Source:
########
Evaluations CM2 : La plus grande tricherie de l'histoire de l'Education Nationale !, par Sylvain Grandserre

 

Paru dans le Café Pédagogique, 18 février 2011

 

Avait-on jamais vu ça ? Il faut se rendre à l'évidence : c'est certainement à la plus grande tricherie de toute l'histoire de l'Education nationale que nous venons d'assister en ce mois de janvier lors des évaluations nationales de CM2.

 

Comme chacun le sait, ces tests ont rencontré dès leur mise en place en 2009, une importante contestation sur les points suivants : date et conditions de passation, contenu des exercices, mode d'évaluation, communication à l'extérieur de l'école et risques de mise en concurrence. Souvenons-nous des premières déclarations de X. Darcos qui, avant de se rétracter, annonçait en janvier 2008 : "Les résultats obtenus par chaque école seront mis en ligne sur Internet pour permettre aux parents d'en avoir connaissance."
########
Extrait source:

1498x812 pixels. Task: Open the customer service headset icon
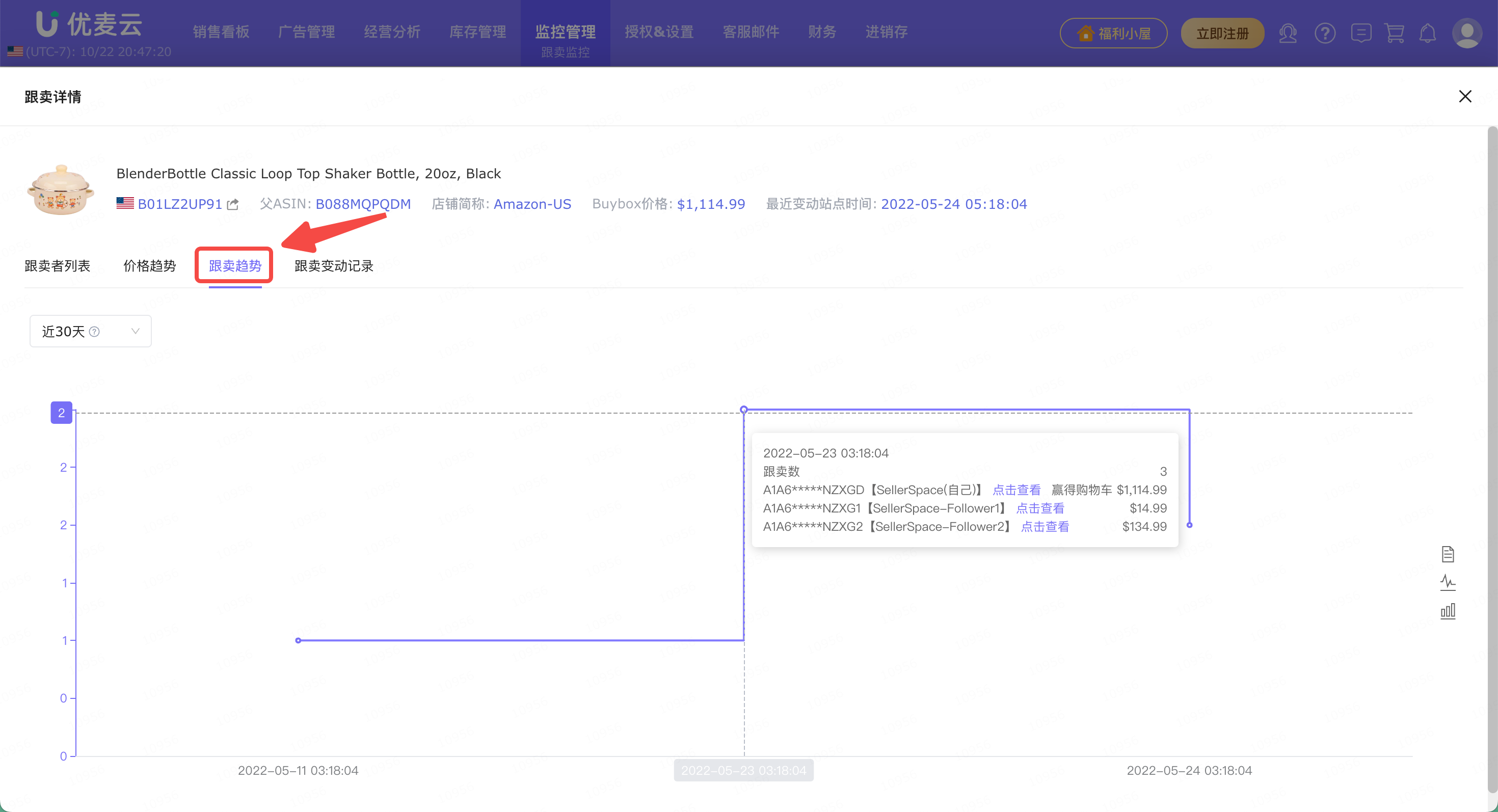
########
Consigne: Modifiez le passage de l'article sur les évaluations de CM2 qui commence à « Evaluations CM2 : La » et se termine à « nationales de CM2. » : remplacez « tricherie » par « fraude », puis recopiez ce passage.

Corrigé:
Evaluations CM2 : La plus grande fraude de l'histoire de l'Education Nationale !, par Sylvain Grandserre

 

Paru dans le Café Pédagogique, 18 février 2011

 

Avait-on jamais vu ça ? Il faut se rendre à l'évidence : c'est certainement à la plus grande fraude de toute l'histoire de l'Education nationale que nous venons d'assister en ce mois de janvier lors des évaluations nationales de CM2.